#### SUPPLIED INFORMATION
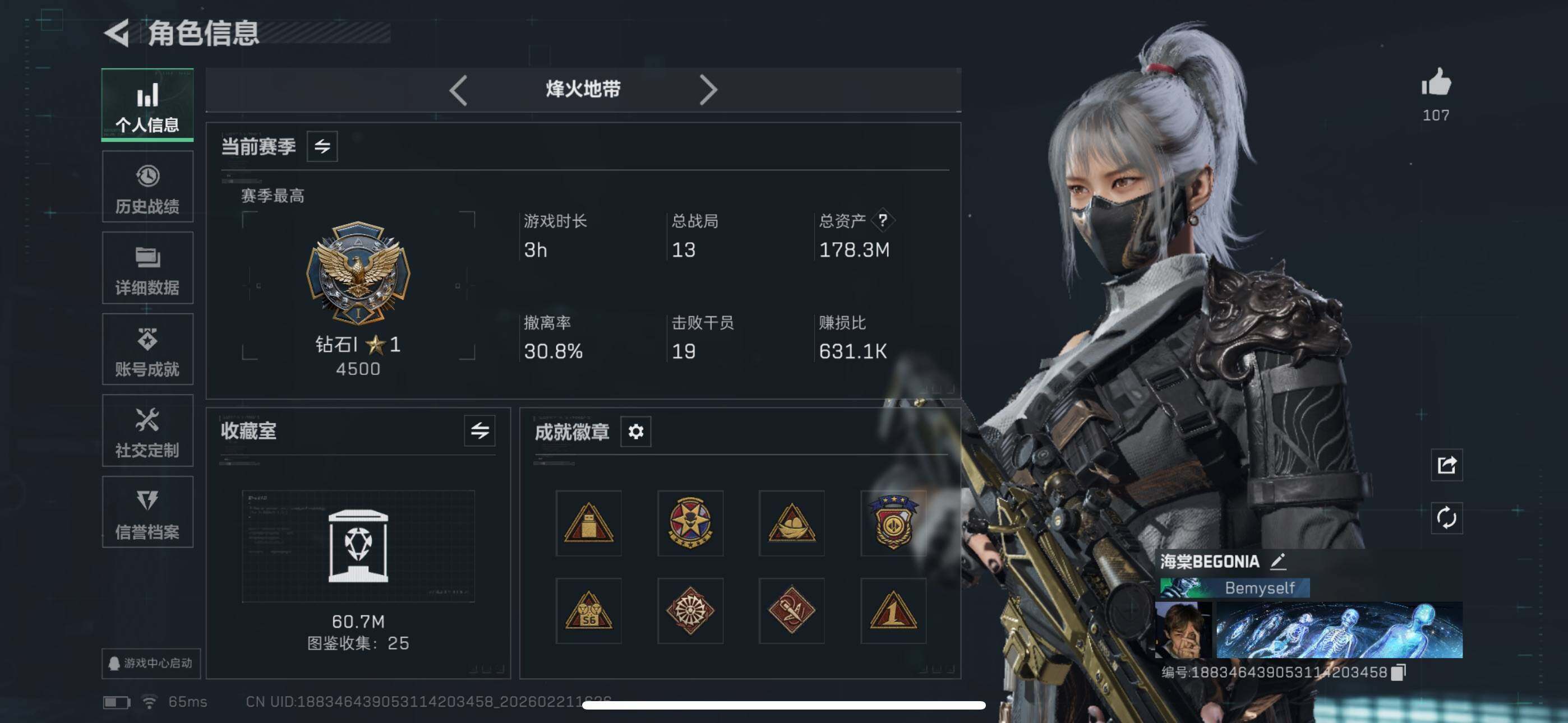Edit the nickname 海棠BEGONIA with the pencil icon
Viewport: 1568px width, 723px height.
[1278, 561]
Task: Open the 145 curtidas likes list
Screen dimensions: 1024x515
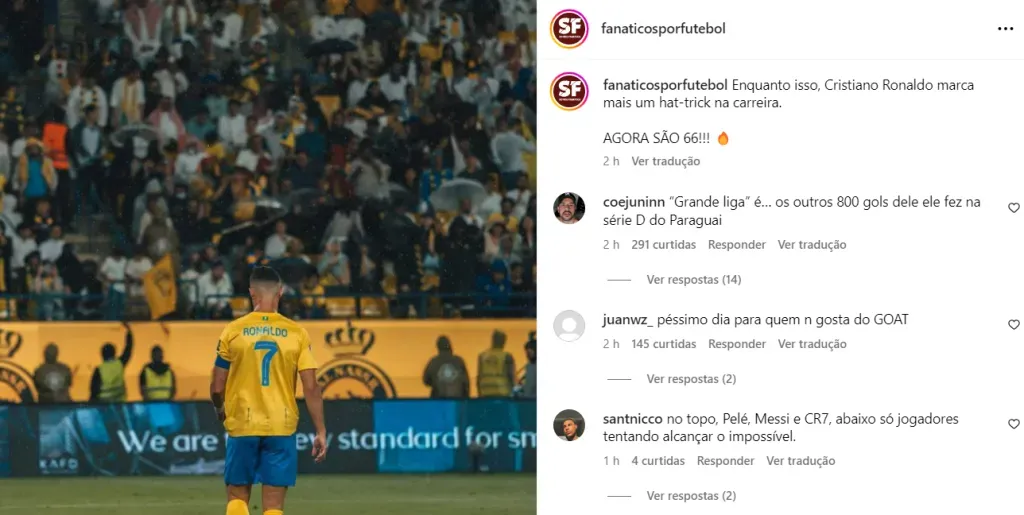Action: click(664, 344)

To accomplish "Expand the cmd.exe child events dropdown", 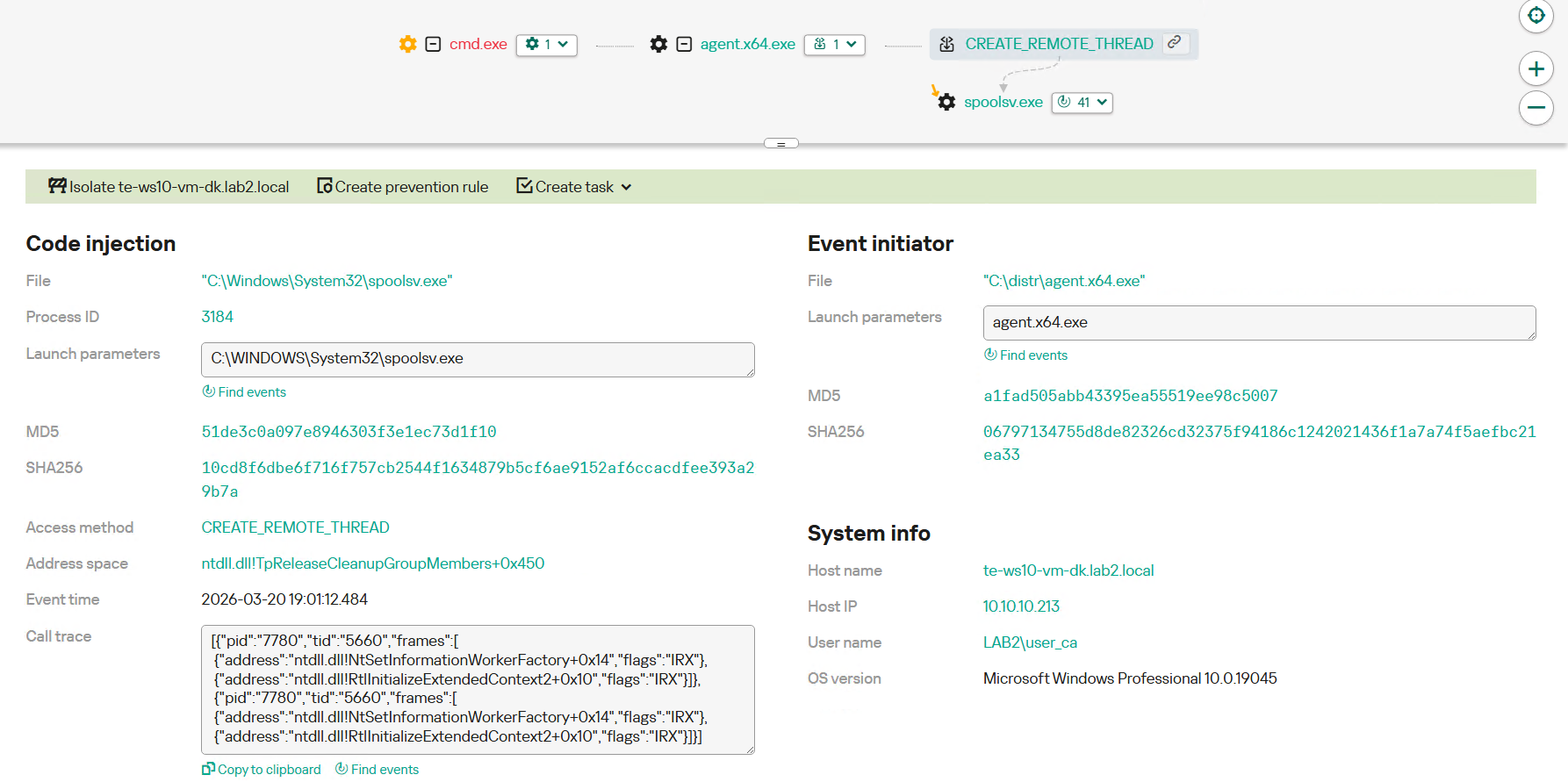I will click(546, 44).
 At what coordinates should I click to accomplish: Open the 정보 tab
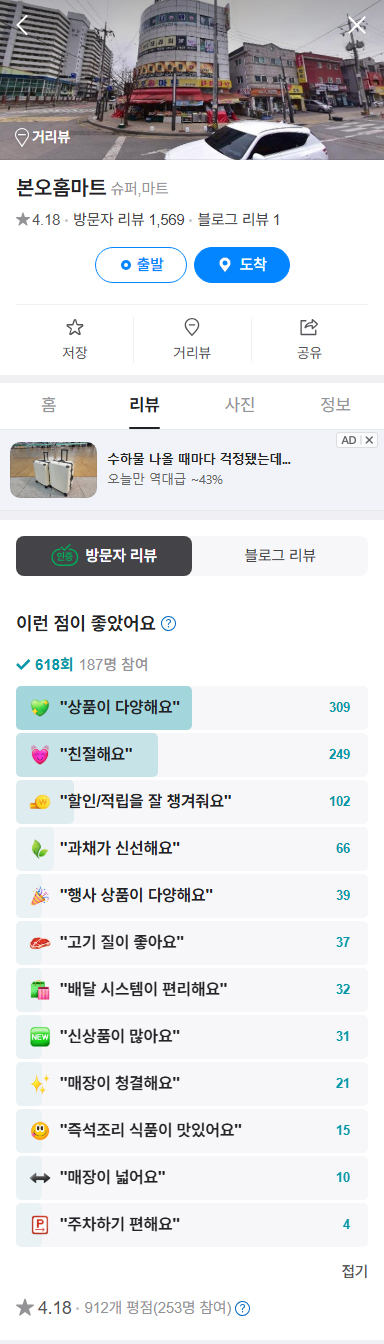tap(336, 405)
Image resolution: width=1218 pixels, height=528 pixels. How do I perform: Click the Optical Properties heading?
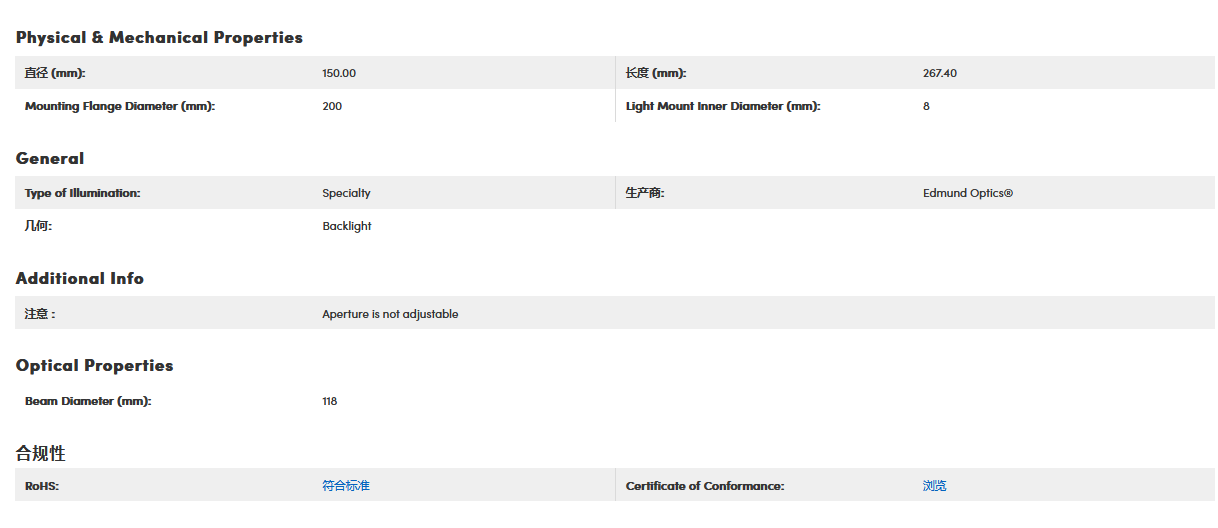(95, 365)
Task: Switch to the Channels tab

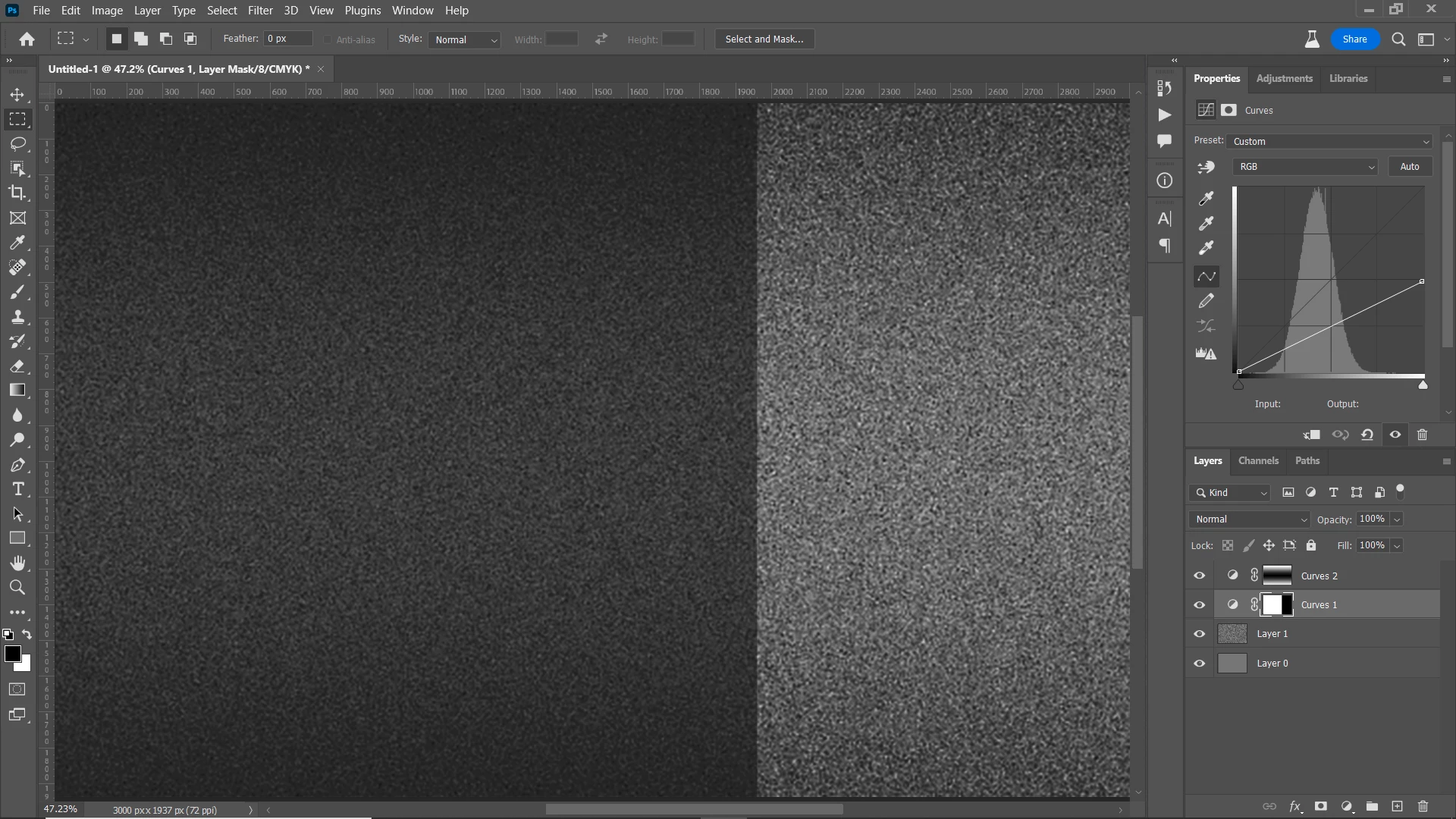Action: (1258, 460)
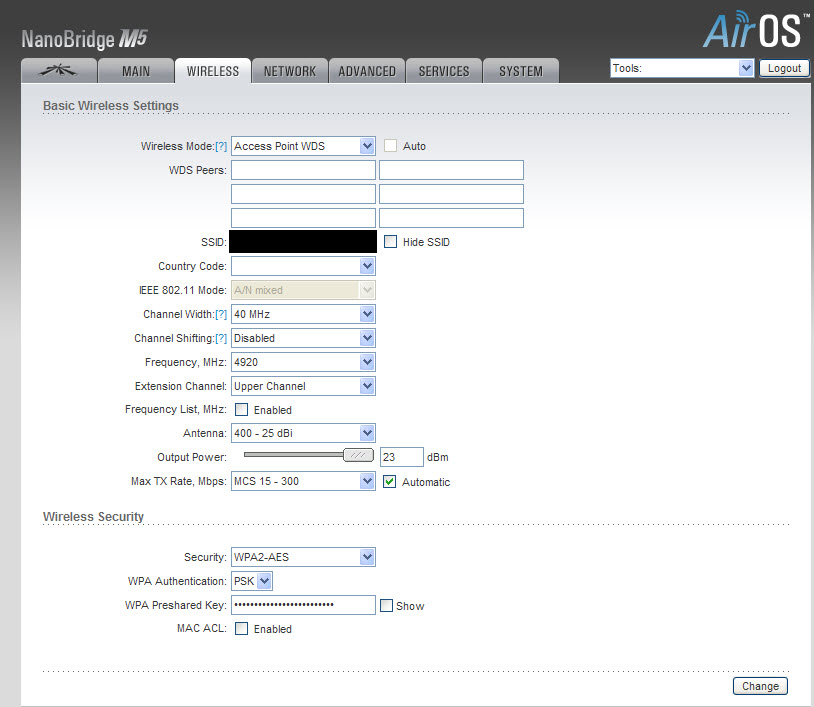
Task: Show the WPA Preshared Key
Action: point(386,605)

#### PROBLEM DETAILS
Copy out the material from the line containing "At what coordinates" through the end of the material, without the pictures.

#### RESPONSE FOR THIS EXERCISE
 At what coordinates should I click to accomplish: Open the 정보 tab
tap(336, 405)
Image resolution: width=1218 pixels, height=528 pixels. How do I perform: Click the Optical Properties heading?
(95, 365)
Task: Switch to the Channels tab

Action: (1258, 460)
Task: Show the WPA Preshared Key
Action: point(386,605)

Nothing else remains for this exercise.